Here’s what you need to do to hire a great project manager:
- Stop Hiring the Plumber to Do the Electrician’s Job
If you need electrical work done, who would you call, a plumber or an electrician? Seems like a silly question, I know, but why is it that we seem to call on non-PM’s to suddenly become PM’s, then? Sure, these people are probably great people, have great people skills, or maybe they are well-liked, and that’s all great! But, it isn’t enough! Solid performing project managers take much more than just a fancy title change. In fact, even a certification hardly means you have a quality project manager on your hands! Understanding this is your first step.
- Be More Specific in Your Search
Don’t advertise the project management job using generic criteria like “Communicates well”, or “Works well with others”. Those are great traits to have, but being this vague is a sure way to receive a lot of unqualified applicants! While it may take some time up-front, it will save you time and frustration later if you are more specific in your description of the work you need done. Solid project managers can work on almost any kind of project because their skills are transferable regardless of industry. That said, many have worked multiple project types and have preferences in the area they want to work! Being clear with exactly what you’re looking for will help to attract the PMs that are looking for that kind of PM position.
- A Technical Expert is Almost Never the Best Approach
Unless your project is relatively small and not very complex, asking your project manager to also serve as your technical expert is a bad approach. The same goes for using this approach in reverse (asking a technical subject matter expert to also be your PM).
Do you really expect your project manager to be amazing at managing the entire project, as well as someone who can understand the intricate differences and designs behind every network router and switch? Why not hire a network engineer for that, and let your project manager do their actual job – as a project manager? A solid project manager’s knowledge runs a mile wide and an inch deep in the topic area – anything they don’t know in the topic area could be easily learned. Anything detailed and technical they need to know in the topic area, they should be able to reach out to the technical subject matter experts to obtain information on.
Simply put, there are entire Masters and Doctorate degree programs set up around being a PM – this is a technical area of subject matter expertise (SME) in and of itself, and for good reason! You wouldn’t ask an Eye Doctor to work on your heart, would you? Then why would you ask a Systems Engineer to suddenly become your Project Manager, and expect them to know how to effectively do it?

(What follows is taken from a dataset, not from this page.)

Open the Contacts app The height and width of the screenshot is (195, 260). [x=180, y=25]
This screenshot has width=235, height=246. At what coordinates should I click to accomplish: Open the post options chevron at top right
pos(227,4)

- Specify the Framework(s) To Work Within
Do you want a quick deliverables in small pieces? Perhaps you want it Agile. Do you want to know the resources needed before you even begin? Then you’re looking at Waterfall (which even Agile must do, by the way). Are you looking to gain process efficiencies? Then Lean Six Sigma might be what you’re after.

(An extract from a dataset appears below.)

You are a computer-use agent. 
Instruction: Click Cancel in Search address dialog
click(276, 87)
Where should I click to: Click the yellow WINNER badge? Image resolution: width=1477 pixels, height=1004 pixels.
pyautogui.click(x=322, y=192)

The reality is, there are growing numbers of project management frameworks, and I’ve found that they all have overlap. Very few are actual methodologies, too, which is why I’m calling them “frameworks”. Most are framework within which to work, which is why I believe that, regardless of framework preference, I would require all project managers have keen awareness to the Project Management Institute’s (PMI) Project Management Body of Knowledge (PMBOK). Why? Because it isn’t a framework or a methodology, it’s a comprehensive body of knowledge on all things project management and remains relevant regardless of framework preference.

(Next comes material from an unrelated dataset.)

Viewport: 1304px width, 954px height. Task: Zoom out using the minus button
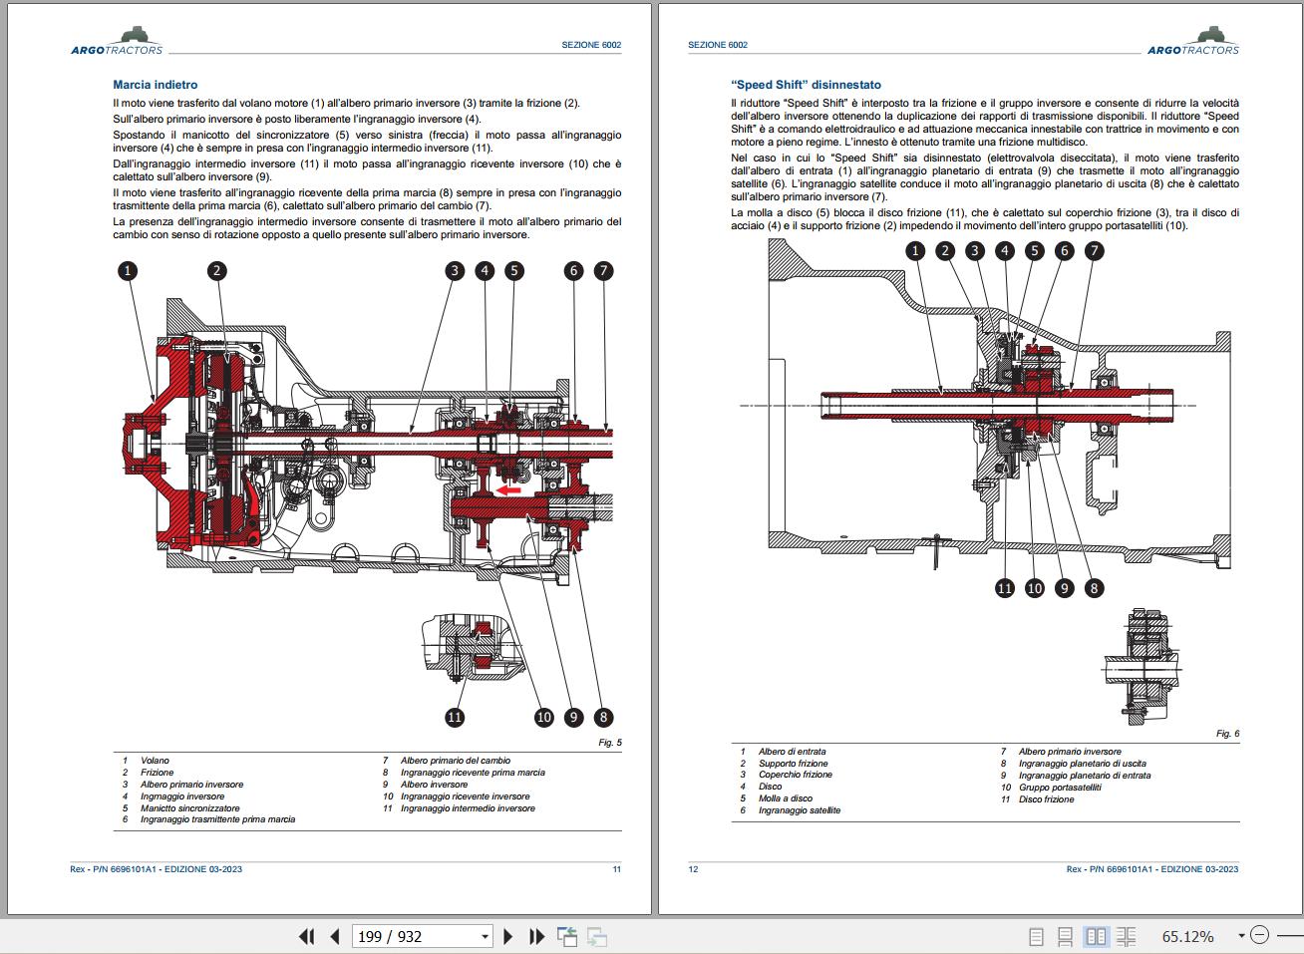pyautogui.click(x=1260, y=935)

On the other hand, if you’re looking for an actual methodology, consider Projects In Controlled Environments (PRINCE2), a UK standard. The point here is that thinking one framework or method alone is the “answer to all”, is probably not the case. Having a well-rounded PM should be knowledgeable of the various frameworks available.
- Understand the Strategy
Many project managers live deep in their project management bubble, without any realization of how their project actually fits into the overall organizational strategy. When looking for a project manager, consider one that is knowledgeable enough to describe the context within which their projects have performed. They should be able to articulate how their project impacted the business.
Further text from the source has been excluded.